──────── EXTRACTED ENTRIES

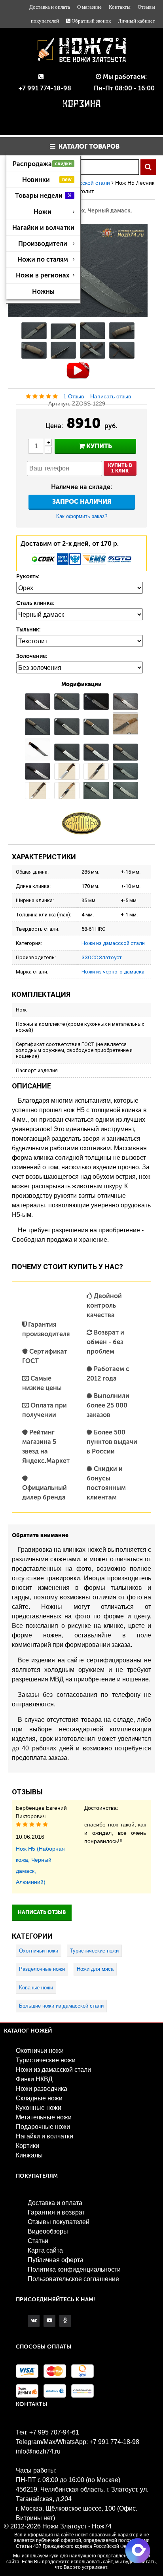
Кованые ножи (36, 1988)
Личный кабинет (136, 21)
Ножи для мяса (95, 1969)
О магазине (89, 7)
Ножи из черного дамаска (113, 972)
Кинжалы (29, 2155)
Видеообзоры (48, 2231)
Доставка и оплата (49, 7)
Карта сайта (45, 2250)
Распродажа (42, 164)
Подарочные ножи (43, 2126)
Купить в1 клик (120, 468)
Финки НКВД (34, 2079)
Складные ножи (39, 2098)
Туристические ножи (94, 1951)
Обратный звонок (90, 21)
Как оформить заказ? (81, 516)
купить (98, 446)
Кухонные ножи (38, 2107)
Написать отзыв (110, 396)
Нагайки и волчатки (43, 227)
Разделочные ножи (42, 1969)
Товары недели (43, 195)
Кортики (27, 2145)
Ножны (43, 291)
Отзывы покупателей (58, 2221)
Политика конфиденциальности (74, 2269)
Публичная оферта (55, 2260)
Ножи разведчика (41, 2088)
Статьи (38, 2241)
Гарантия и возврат (56, 2212)
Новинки (47, 180)
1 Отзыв (73, 396)
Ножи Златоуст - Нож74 (77, 2526)
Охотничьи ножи (38, 1951)
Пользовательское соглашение (73, 2279)
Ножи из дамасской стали (113, 943)
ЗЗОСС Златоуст (102, 957)
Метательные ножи (44, 2117)
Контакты (120, 7)
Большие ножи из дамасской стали (61, 2006)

────────────────

EXERCISE REQUIREMENTS: The reply should hold only the lines running from the top of the records to the line containing "Туристические ножи (94, 1951)", both included, copied exactly with no pictures.

WRITTEN REPLY:
Кованые ножи (36, 1988)
Личный кабинет (136, 21)
Ножи для мяса (95, 1969)
О магазине (89, 7)
Ножи из черного дамаска (113, 972)
Кинжалы (29, 2155)
Видеообзоры (48, 2231)
Доставка и оплата (49, 7)
Карта сайта (45, 2250)
Распродажа (42, 164)
Подарочные ножи (43, 2126)
Купить в1 клик (120, 468)
Финки НКВД (34, 2079)
Складные ножи (39, 2098)
Туристические ножи (94, 1951)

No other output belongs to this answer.